Ingredients
Scale
- 1/4 cup pumpkin puree
- 2 tablespoons ground flax
- 1 teaspoon vanilla extract
- 1/2 cup unsalted creamy almond butter (make sure it’s well stirred!)
- 1/4 cup almond flour
- 1/4 teaspoon fine-grain sea salt
- 1/2 cup + 1 tablespoon coconut sugar, divided
- 1/2 teaspoon baking soda
- 1/2 teaspoon ground cinnamon
- 1/4 cup dark chocolate chips or chopped dark chocolate
Instructions
- Preheat the over to 375 degrees.
- Stir together pumpkin and flax and let sit for 10 min.
- Add vanilla, almond butter, almond flour, sea salt, 1/2 cup coconut sugar, baking soda and chunks if using.
- Mix well, and divide into 8 balls.

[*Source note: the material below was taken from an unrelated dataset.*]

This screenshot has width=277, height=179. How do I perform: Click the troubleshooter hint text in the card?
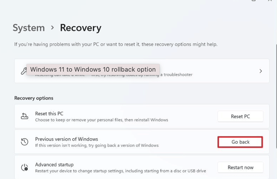click(x=114, y=75)
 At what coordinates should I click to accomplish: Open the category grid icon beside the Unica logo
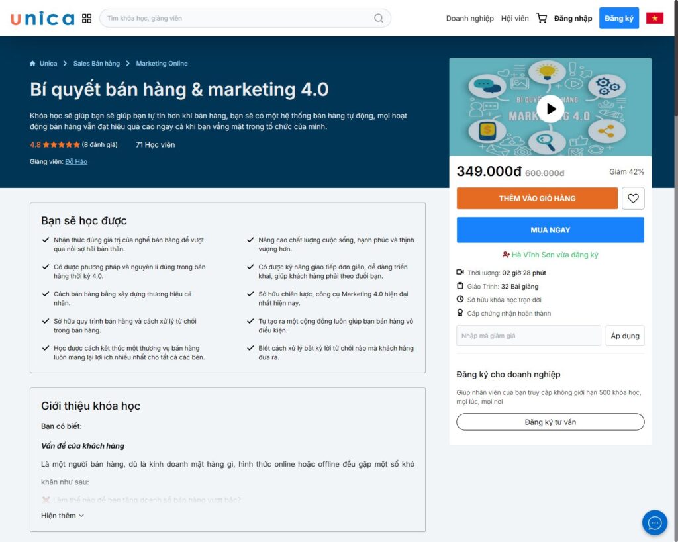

Flatten the balls into discs.
- Stir together the remaining 1 tablespoon coconut sugar and cinnamon; sprinkle on the discs and then reshape into balls, so the cinnamon/sugar is swirled throughout but not mixed in.
- Top with any remaining cinnamon sugar (I also like to add a few chocolate chunks on top).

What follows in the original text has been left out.